== Extract to read ==
....................
A mother whose teenage son died by suicide is suing Meta Platforms Inc., owner of Facebook and Instagram, and Snap, Inc., owner of Snapchat, for the wrongful death of her son.
In a complaint filed last week, Donna Dawley of Kenosha, Wisconsin, alleged the social media companies deliberately designed their algorithms to addict people, particularly minors and children, to their platforms and to limit parents’ ability to monitor and protect their children online.
Christopher James Dawley, known as CJ to his friends and family, was 14 when he signed up for Facebook, Instagram and Snapchat. Like many teenagers, he documented his life on those platforms.
CJ worked as a busboy at Texas Roadhouse in Kenosha. He loved playing golf and watching “Doctor Who” and was highly sought after by top-tier colleges.
“His counselor said he could get a free ride anywhere he wanted to go,” his mother told CNN Business.
During high school, CJ developed what his parents described as “an addiction to social media.”
....................
== Material ==
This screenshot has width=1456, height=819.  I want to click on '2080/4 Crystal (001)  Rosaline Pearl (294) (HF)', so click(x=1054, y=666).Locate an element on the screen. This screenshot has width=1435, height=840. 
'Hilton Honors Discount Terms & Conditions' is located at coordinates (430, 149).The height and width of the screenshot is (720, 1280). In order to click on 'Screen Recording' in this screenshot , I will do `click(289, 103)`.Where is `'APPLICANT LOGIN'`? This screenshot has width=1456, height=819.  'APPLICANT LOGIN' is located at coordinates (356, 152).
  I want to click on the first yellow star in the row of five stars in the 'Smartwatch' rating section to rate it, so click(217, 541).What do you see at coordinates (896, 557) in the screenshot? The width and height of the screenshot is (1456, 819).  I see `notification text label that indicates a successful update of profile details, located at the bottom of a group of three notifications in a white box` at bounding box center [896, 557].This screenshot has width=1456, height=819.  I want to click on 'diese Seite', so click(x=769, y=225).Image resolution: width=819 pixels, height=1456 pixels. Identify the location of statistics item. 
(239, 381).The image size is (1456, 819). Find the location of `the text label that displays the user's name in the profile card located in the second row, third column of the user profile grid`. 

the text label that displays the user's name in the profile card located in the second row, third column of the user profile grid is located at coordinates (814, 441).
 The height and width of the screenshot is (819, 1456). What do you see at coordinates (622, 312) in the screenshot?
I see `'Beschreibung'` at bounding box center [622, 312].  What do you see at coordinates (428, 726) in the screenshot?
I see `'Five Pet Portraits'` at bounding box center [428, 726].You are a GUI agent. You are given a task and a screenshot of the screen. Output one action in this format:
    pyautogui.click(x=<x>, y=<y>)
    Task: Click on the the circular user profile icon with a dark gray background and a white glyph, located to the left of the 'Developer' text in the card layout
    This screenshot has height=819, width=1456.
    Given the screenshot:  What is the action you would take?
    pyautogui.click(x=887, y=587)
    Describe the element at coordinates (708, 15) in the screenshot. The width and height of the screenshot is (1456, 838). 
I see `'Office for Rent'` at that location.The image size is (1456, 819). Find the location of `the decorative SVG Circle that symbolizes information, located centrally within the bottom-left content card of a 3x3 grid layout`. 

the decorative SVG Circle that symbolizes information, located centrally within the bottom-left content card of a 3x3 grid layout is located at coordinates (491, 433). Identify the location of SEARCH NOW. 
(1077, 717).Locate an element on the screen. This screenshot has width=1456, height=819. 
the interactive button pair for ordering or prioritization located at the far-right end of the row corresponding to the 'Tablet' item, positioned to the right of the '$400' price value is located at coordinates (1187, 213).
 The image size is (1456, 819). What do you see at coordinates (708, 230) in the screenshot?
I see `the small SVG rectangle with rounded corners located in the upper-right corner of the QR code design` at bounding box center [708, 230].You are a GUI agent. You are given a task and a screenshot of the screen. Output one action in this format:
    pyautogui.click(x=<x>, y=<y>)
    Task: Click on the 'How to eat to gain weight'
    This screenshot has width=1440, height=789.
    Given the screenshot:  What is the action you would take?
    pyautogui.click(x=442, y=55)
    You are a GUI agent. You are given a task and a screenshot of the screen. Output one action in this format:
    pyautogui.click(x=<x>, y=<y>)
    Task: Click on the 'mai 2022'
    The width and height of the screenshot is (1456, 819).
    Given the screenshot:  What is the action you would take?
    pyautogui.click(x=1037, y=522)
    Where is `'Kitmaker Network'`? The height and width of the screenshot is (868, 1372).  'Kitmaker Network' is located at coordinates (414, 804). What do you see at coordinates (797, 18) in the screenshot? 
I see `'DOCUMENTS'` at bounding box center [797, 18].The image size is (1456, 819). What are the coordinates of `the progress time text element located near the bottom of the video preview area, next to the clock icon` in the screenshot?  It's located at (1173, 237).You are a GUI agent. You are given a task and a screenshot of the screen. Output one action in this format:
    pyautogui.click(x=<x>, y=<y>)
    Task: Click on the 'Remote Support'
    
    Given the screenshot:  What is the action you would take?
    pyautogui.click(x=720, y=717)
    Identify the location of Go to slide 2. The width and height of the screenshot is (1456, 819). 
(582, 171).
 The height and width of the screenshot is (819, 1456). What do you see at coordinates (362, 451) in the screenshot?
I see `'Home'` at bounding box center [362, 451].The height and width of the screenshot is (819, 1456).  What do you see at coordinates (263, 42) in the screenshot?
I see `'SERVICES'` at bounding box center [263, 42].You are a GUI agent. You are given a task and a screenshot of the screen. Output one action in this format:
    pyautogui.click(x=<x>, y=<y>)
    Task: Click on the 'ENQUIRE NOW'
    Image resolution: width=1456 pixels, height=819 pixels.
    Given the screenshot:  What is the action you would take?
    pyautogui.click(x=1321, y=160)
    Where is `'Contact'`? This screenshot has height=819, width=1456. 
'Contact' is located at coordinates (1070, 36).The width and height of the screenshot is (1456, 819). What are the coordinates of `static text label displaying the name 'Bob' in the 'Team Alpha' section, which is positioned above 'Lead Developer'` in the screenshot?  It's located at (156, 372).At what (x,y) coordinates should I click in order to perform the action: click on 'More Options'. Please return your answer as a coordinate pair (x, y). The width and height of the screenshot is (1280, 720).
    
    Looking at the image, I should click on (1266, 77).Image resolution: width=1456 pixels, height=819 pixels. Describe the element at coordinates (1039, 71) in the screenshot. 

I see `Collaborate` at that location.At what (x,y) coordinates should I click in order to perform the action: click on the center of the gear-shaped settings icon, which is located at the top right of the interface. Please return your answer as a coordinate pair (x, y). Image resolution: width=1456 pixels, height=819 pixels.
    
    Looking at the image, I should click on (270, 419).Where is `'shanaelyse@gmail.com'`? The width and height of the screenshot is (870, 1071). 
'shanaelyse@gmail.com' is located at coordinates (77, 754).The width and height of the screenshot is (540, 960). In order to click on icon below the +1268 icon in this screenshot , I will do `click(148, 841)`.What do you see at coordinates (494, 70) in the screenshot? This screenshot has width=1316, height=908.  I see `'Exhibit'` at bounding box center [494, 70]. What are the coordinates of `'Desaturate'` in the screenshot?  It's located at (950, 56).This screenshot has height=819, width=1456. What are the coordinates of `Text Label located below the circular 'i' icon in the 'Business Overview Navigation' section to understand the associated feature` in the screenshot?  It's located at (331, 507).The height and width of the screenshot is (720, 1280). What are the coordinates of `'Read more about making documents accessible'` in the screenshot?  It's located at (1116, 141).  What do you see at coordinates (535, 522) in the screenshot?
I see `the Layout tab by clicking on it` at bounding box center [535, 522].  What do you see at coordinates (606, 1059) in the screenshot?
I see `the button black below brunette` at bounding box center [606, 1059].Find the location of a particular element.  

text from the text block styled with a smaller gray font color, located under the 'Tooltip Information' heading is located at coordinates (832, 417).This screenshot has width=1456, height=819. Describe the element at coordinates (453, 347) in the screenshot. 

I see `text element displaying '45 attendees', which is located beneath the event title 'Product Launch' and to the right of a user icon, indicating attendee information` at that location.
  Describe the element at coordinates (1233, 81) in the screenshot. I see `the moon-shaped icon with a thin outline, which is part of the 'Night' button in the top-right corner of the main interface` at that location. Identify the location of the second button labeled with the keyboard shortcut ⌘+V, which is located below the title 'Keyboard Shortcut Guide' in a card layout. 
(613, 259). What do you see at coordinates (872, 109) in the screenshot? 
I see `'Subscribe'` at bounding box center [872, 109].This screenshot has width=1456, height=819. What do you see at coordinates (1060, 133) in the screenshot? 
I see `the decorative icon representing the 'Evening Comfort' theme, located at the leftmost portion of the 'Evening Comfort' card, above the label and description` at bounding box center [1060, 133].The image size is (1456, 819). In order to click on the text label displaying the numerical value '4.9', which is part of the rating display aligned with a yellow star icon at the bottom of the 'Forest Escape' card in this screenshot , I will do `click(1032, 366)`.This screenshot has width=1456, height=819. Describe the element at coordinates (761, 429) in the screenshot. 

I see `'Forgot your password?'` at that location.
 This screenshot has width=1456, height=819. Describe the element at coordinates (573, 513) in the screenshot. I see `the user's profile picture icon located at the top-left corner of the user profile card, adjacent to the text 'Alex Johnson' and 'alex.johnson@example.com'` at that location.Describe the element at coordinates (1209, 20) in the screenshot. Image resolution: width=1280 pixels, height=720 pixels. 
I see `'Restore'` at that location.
....................
== Short task ==
Carry on the news article about the mother's lawsuit against Meta and Snap, starting right after its last sentence.

== Answer to the problem ==
By his senior year, “he couldn’t stop looking at his phone,” Dawley said.
“He often stayed up until 3 a.m. on Instagram messaging with others, sometimes swapping nude photos. He became sleep-deprived and obsessed with his body image,” she said.
According to his family’s lawsuit, CJ’s addiction spiraled until:
“On January 4, 2015, while his family was taking down their Christmas tree and decorations, CJ went to his room. He sent a text message to his best friend — ‘God’s speed’ — and posted an update to his Facebook page: ‘Who turned out the light?’
“CJ held a 22-caliber rifle in one hand, his smartphone in the other and fatally shot himself. He was 17… His parents said he never showed outward signs of depression or suicidal ideation.
“‘When we found him, his phone was still on, still in his hand, with blood on it,’ Donna Dawley said. ‘He was so addicted to it that even his last moments of his life were about posting on social media.’”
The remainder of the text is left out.